Technically you don’t need a commentary to do your Bible study. That was my emphasis in the last How to Study the Bible post – that the Bible is its own best commentary. Yes there are some tremendous reasons to use a commentary, but you don’t need one.
But what if you DO want to use one? What kind of commentary is best for your study?
There are two main types of commentaries, but only one is recommended for your personal Bible study.
1. Sermonic Commentaries
A sermonic commentary is what it sounds like: sermons in the form of a commentary. Many preachers have these type of commentaries.
For example, I work with evangelist and pastor Stephen Manley who has several commentaries that have come out of his preaching. As he preaches through Matthew and Acts, he writes a commentary off of his sermon. In other words, the commentary contains the concepts, emphasis, and often same illustrations as his preached sermon.
Spurgeon’s sermons or D. Martyn Lloyd-Jones commentaries are a similar concept. They are manuscripts (sometimes word-for-word) that someone wrote while the individual preached.
Sermonic commentaries can be great additions to your reading and enrichment in the Word. However, these are not great to use in your personal study. When you use sermonic commentaries in your own Bible study, you are not wrestling with the text of Scripture but are using someone else’s conclusions and study as your own. Yes, they could give you additional insights that you may have missed in the text, but IF you use them, make sure you use these at the very end of your study.
2. Word Commentaries
Word commentaries are often exegetical commentaries on the text. Rather than drawing conclusions, these commentaries often help you with background, grammar, original languages, and other insightful things within the text itself.

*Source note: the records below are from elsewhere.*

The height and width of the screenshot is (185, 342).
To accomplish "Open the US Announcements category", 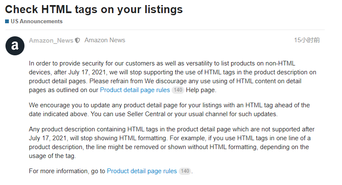I will coord(36,21).
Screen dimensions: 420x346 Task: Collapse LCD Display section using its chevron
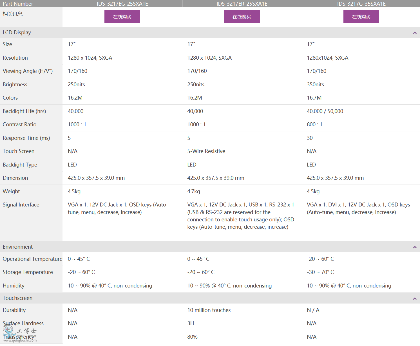[415, 33]

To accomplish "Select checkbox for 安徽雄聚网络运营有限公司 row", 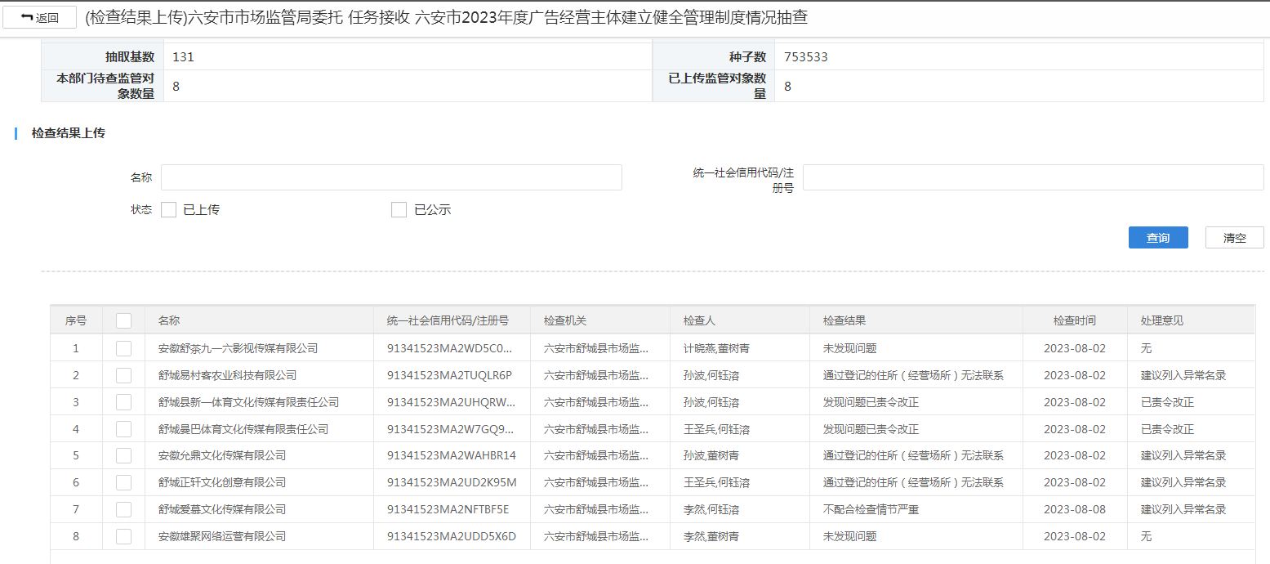I will click(x=123, y=536).
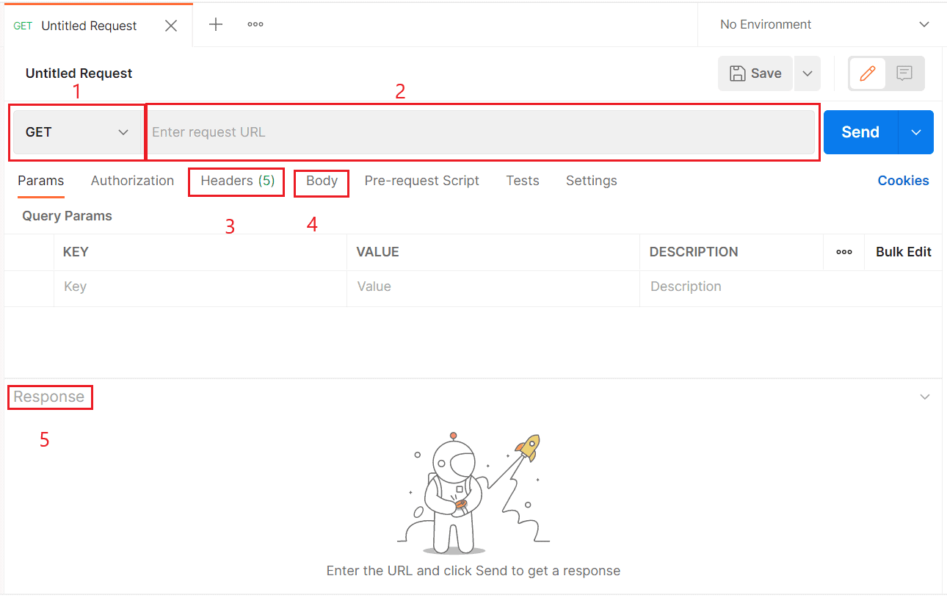Open the comments panel icon
This screenshot has width=947, height=598.
[x=904, y=73]
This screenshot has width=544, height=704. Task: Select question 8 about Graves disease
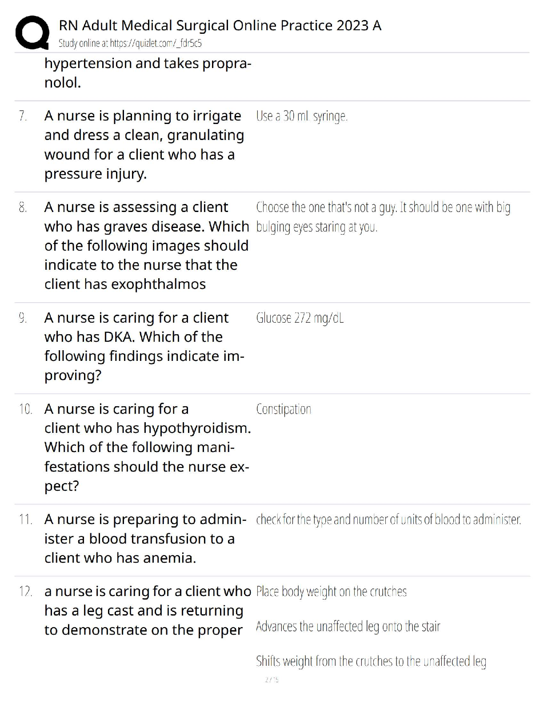coord(146,245)
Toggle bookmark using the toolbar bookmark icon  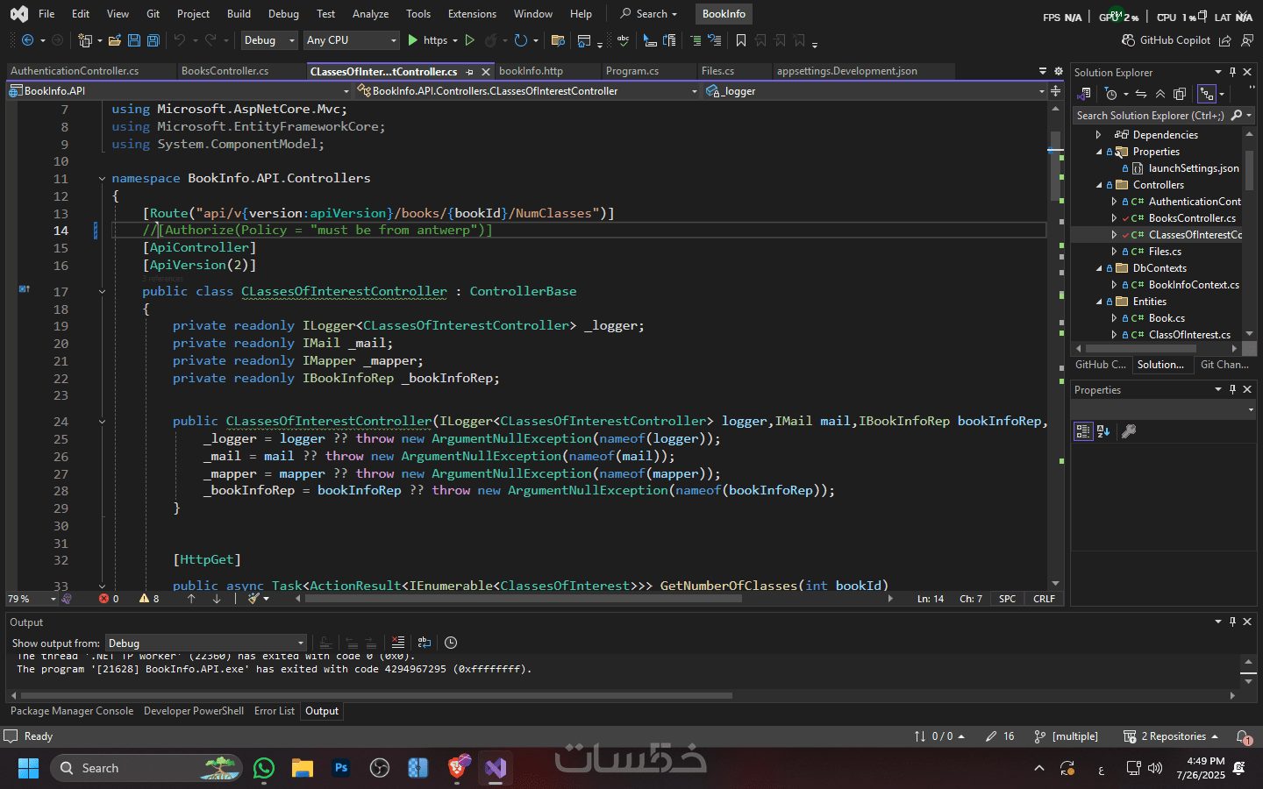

The problem with these type of commentaries is that you still have to do most of the work of Bible study. But that is also the benefit. Rather than giving conclusions, word commentaries help give you greater access to the text that you might not otherwise have.
I do love good resources, and commentaries are some of those books which I love. But we as students of Scripture must be careful that we don’t turn to commentaries to shortcut or bypass our personal saturation within the text. In Bible study the process is just as important as the destination, and commentaries can often shortchange that process.
But in all fairness, commentaries can stimulate thoughts and ideas, give you insights into the text, help with background, grammar, and language, as well as confirm concepts and conclusions you have about the text. So there are benefits to using them.
But of the two types of commentaries, word commentaries are what you need to use in your study. While the sermonic commentaries can be enjoyable to read, reveal tremendous truth, and can give you great wisdom and insight, they also do the work of Bible study for you, which defeats the point of saturating within Scripture.
What are some good word commentaries, you ask?
I recommend getting a copy of David Bauer’s book An Annotated Guide to Biblical Resources for Ministry – which outlines the best commentaries for each book of the Bible. His top suggestions have short reviews, and he also includes a list of secondary suggestions – almost all of which are exegetical/word commentaries.